Caretta Research's Tom Morrod tells TVBEurope backlash from the industry could lead to the original 100 per cent tariff being scaled back

President Trump and the US government’s plan to implement 100 per cent tariffs on internationally produced films would be fraught with difficulty, and applying traditional goods-based tariffs to digitally streamed content appears “legally questionable and logistically nightmarish”, according to one industry analyst.

Tom Morrod, research director and co-founder of Caretta Research, tells TVBEurope the potential for retaliatory tariffs could pose “a serious threat to the significant US audiovisual export market”.

“Consequently, the prevailing view is that targeted federal incentives offer a far more constructive and less damaging approach to bolstering domestic production than potentially counterproductive tariffs,” he states.

There is confusion within the industry as to what Trump means by “films”, with many asking if he intends to include movies produced by the global streaming services. “It might push more content to be classified as TV, to avoid theatrical distribution and go direct to SVoD where it’s not possible to attribute a defined value to the sale of an individual asset (thereby pushing more content to streaming release over theatrical release),” says Morrod.

He suggests an alternative to the tariffs is taxing any localised benefits for production, VFX or post production offered by other countries. “But even then, it’s hard to see how these would be accounted for and how they would be taxed in the US as they are often funnelled through complex production subsidiaries.”

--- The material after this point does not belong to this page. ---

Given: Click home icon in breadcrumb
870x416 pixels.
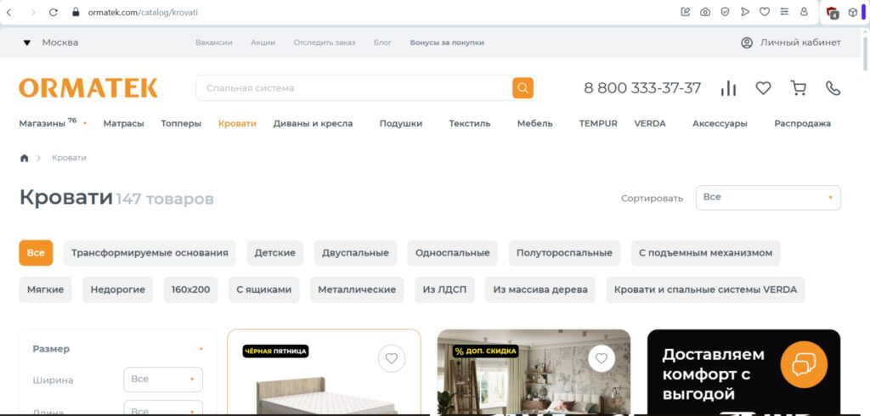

Morrod adds that the original 100 per cent tariff could be scaled back due to industry backlash since Trump posted the idea on his social network on Sunday evening, especially with the emergence of Jon Voight’s (one of Trump’s Hollywood ambassadors) alternative plan, which focuses more on incentives.

“However, the administration’s protectionist stance means some form of trade action or pressure remains a distinct possibility, perhaps more targeted than the initial blanket proposal. It’s equally likely that this is intended as a bargaining chip in future trade negotiations, or a covert attempt to censor content coming into the US.”

The impact on the UK/European film and TV sector could be severe, warns Morrod, with both regions leveraging strong infrastructure, skilled freelance workforces, and attractive incentives. “Tariffs threaten this ecosystem directly, potentially causing significant job losses, particularly among freelancers, and deterring the inward investment they rely on. The risk of retaliatory measures damaging US film exports back into these key markets is also a major concern,” he says.

The post production sector, which has been under strain in recent months with the closure of Technicolor et al, could also be hit by the uncertainty around the impact of the tariffs. “Defining where a film is ‘produced’ when post production happens across multiple territories adds another layer of complexity,” Morrod adds.

“As for US capacity, it’s doubtful Hollywood could seamlessly absorb a massive, immediate shift back to domestic production. Costs are significantly higher stateside, and despite state-level incentives, ‘runaway production’ persists precisely because key infrastructure and specialised labour pools are well-established abroad. Ramping up domestic capacity to meet a sudden surge would be a major challenge.”